By Daniel Winogradoff, Albums Editor

kari-faux-primary-cover

SCORE: 7.2

Little Rock, Arkansas is not especially known for fostering creative outlets for artists. However, pop culture consumers – specifically those fond of Childish Gambino, Isaiah Rashad, photographer Tyler Mitchell or HBO’s hit series “Insecure” – certainly recognize Kari Faux, Little Rock’s current champion of sound.

Following her 2016 debut album, Lost En Los Angeles, Faux is back in the game with her impressive seven song EP, Primary.

Primary is refined and ambidextrous. The juxtaposition between sexy New York, disco-inspired 808-packed jams and Faux’s airy, liquored flow makes for an entertaining listen full of swagger and smooth vibes. However, due to its short nature, the wasted spaces on this project are easily tracked and exposed.

The EP opens up with “Facetious,” Faux’s tone-setting track. After losing her phone in the club, Faux sings and raps about living blithely on a night where an ex presumably tries to get back with her. “I don’t mean to be facetious, ‘cause I see that you’ve been trying to reach me, saw your call was urgent, but I missed that shit on purpose,” Faux recites on the hook. The track is supplemented with voluminous drums and lonesome guitars programmed and produced by E-40 and Isaiah Rashad collaborator Park Ave. and Gage Lane.

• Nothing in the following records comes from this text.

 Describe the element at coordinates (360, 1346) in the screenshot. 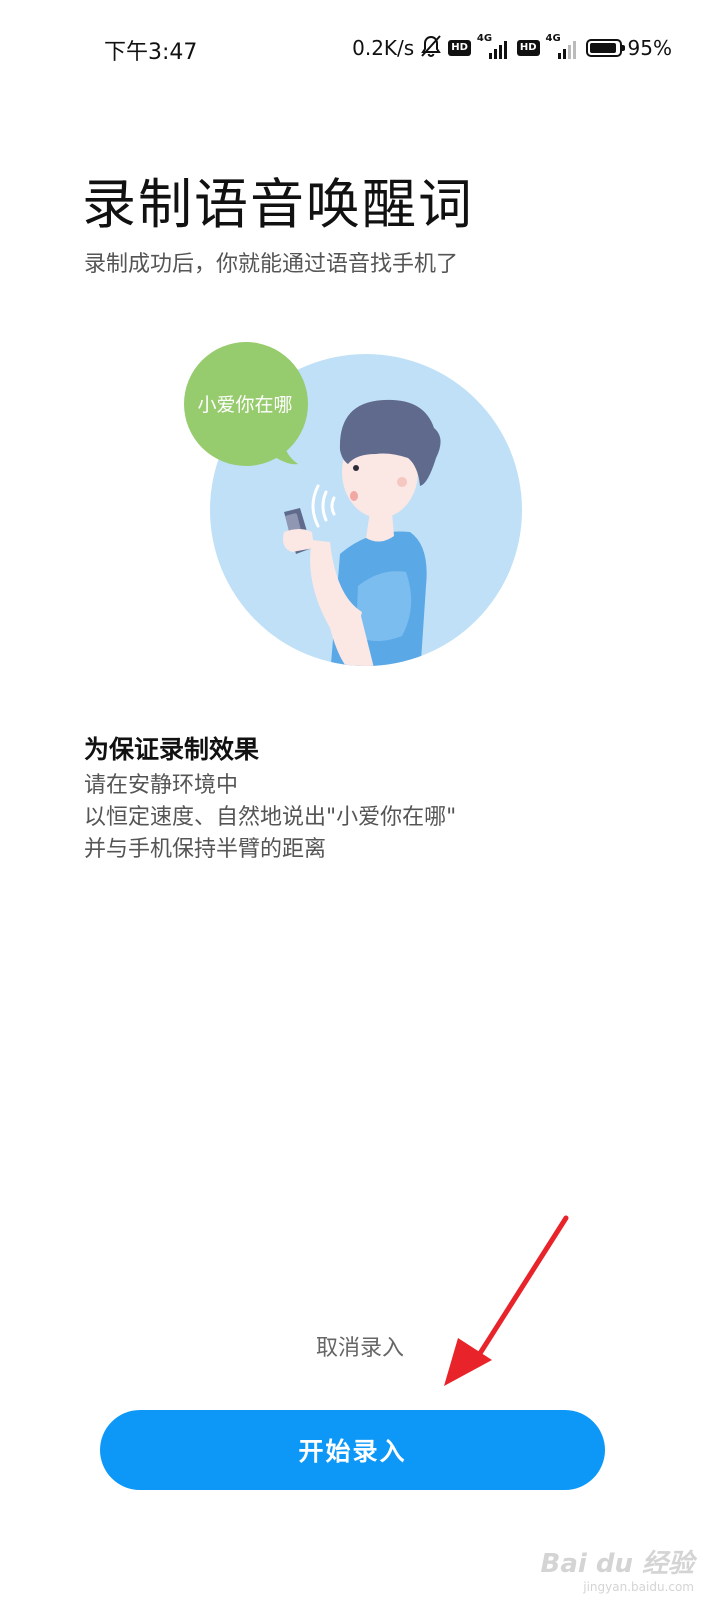

I see `cancel-record-button: 取消录入` at that location.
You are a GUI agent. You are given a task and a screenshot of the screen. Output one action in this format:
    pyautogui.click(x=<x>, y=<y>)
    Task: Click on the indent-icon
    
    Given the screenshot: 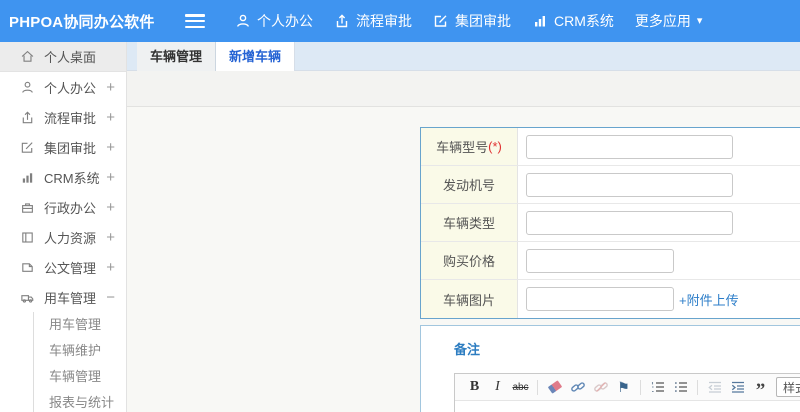 What is the action you would take?
    pyautogui.click(x=738, y=388)
    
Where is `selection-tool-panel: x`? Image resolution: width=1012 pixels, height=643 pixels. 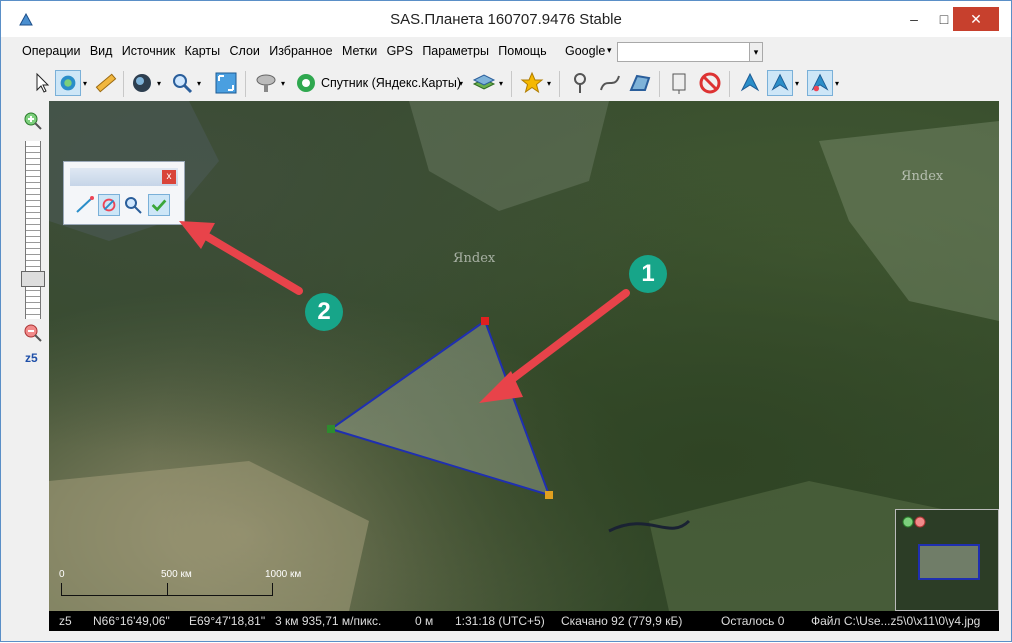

The next track, the Jerry Paper-assisted “Gotta Know,” is a mesmerizing anthem about self-assurance and being genuine. Faux effortlessly details her individuality as an up-and-coming artist and person. Her buoyant lyricism is on full display, as she raps “Always had to think outside the box/ Gotta keep my debit cause I’m swiping like a fox” and “Shit, as long as I’m breathing/ Pull up to a fancy restaurant and order grilled cheeses.”

Another highlight of the project is Black Party-produced “Lowkey.” With friendly trap claps painting the background, Faux stresses to her new beau to keep their relationship on the DL.

While Faux shows a knack for gregarious sounds and contemporary romanticism all over this project, Faux’s one area of weakness is a lack of vocalic expansion, figuratively speaking. Faux, at times, fails to draw onto certain thematic elements throughout the project. This is most exuberant on tracks like “Color Wheel” and “New Thang.” With repetition being burgeoningly annoying at times on a 20-minute project, listeners can easily be drawn away from the project over time.

Faux does have quite a lot to be excited for. A successful EP could easily thrust her into the spotlight she has so long been yearning for, especially since her Little Rock, Arkansas days. One thing’s for sure: Little Rock is proud of her work and she knows it, rapping “Baby, I’m the coolest thing that’s coming out of Little Rock.”